Overall mechanism of flavokawain B in HeLa cells derived from the performed assays.

Abbreviations: HMOX1, hemeoxygenase (decycling)1; SOD, superoxide dismutase; GSH, glutathione;GPx3, glutathione peroxidase 3.

Activation of the antioxidant mechanism in HeLa cells in FKB treatment was also recorded with activation of heat shock proteins (HSP)70 and phosphorylated HSP27. HSPs are molecular chaperones that are induced by environmental stress to maintain the cellular balance, including survival. HSPs can be separated into high- and low-molecular-weight types, such as HSP70 and HSP27, respectively. Overexpression of HSP70 and HSP27 were observed in various types of cancer, and this phenomenon was always associated with promotion of chemoresistance.[20,21] Promotion of these HSPs by FKB in HeLa cells was not the same as the effect on oral cancer cells, which was associated with downregulation of HSP70.[13]

To confirm the activation of the antioxidant pathway by FKB in HeLa cells, untreated and FKB-treated HeLa cells were further incubated for 3 hours with H2O2. H2O2 has been previously reported to induce HeLa cell death via activation of mitochondria-dependent apoptosis by depleting cellular antioxidants and generation of ROS.[11] Similar to the previous report, H2O2 reduced the viability, depleted the cellular antioxidant (suppression of CAT and HMOX mRNA expression and reduction of SOD and GSH activities), and drastically raised the ROS accumulation in HeLa cells. Conversely, FKB + H2O2–treated HeLa cells were observed with higher viability and lower ROS accumulation. This effect may be a result of the engagement of antioxidants, including HO-1, CAT, SOD, and GSH by FKB, which have been reported for cytoprotective roles against damage induced by oxidants such as H2O2.[22]

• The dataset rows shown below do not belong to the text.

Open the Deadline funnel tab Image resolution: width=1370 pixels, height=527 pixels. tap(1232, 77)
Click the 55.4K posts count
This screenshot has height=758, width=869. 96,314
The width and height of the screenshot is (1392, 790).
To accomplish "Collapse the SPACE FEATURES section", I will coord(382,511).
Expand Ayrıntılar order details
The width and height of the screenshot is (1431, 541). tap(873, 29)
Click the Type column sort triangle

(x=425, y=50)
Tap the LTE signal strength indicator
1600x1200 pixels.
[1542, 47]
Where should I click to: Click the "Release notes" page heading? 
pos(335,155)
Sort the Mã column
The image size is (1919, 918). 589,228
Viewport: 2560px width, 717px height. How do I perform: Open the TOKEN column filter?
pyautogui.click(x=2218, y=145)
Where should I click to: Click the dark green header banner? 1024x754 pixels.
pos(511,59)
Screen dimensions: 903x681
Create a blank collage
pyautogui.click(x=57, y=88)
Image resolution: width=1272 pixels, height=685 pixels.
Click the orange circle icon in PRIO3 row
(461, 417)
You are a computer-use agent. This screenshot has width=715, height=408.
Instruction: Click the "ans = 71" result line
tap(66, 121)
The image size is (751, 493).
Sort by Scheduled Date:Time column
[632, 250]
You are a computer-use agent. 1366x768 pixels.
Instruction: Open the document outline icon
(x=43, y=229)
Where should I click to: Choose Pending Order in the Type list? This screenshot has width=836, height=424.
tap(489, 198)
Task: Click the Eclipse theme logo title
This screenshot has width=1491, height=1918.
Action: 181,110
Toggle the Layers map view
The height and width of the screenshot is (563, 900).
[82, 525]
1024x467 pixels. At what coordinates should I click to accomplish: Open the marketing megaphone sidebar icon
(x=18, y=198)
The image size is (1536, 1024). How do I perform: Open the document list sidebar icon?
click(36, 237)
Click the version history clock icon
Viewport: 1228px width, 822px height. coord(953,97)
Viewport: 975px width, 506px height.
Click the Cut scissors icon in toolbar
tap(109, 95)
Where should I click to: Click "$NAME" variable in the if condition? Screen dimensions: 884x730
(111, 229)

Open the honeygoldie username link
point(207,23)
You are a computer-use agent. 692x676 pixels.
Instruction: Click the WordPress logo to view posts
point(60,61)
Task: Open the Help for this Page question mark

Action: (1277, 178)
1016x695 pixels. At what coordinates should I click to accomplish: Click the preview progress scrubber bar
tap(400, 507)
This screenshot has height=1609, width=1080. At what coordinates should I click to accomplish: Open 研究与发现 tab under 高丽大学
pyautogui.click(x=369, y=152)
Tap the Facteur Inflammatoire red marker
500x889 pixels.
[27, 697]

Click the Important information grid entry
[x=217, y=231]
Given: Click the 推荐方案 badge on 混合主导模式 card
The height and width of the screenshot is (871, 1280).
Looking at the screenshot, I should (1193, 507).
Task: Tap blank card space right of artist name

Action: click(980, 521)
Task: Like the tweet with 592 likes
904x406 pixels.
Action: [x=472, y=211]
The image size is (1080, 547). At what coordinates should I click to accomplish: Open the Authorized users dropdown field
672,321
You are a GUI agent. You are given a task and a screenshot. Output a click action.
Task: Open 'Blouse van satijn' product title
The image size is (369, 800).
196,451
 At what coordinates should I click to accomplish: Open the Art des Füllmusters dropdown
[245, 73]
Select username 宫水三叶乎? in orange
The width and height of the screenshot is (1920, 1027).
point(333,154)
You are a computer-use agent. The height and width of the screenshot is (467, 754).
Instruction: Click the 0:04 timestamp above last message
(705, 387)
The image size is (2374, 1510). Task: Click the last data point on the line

The structure of flavokawains—that is, electrophilic α,β-unsaturated carbonyl—has been proposed to contribute to both the promotion of the cancer cell antioxidant pathway via activating antioxidant transcription factor Nrf-2 gene and the upregulation of the HSP pathway, resulting in cancer cell survival.[22] Thus, upregulation of these antioxidants and HSPs raises a concern of creating a resistant condition against all the other chemotherapeutic drugs that kill cervical cancer via generation of oxidative stress.

Conclusion

Chalcones, especially FKB, have been proposed as potential universal, natural anticancer agents. However, this study has raised the question of the suitability of using FKB in treating cervical cancer cells with HeLa cell lines as a model. Although FKB induced p21-mediated cell cycle arrest and activated p38, which promote apoptosis in HeLa cells, concurrent activation of antioxidant mechanisms followed by overexpression of ER-resident stress protein HSP70 and phosphorylation of HSP27 (Figure 5) may account for possible resistance toward this treatment.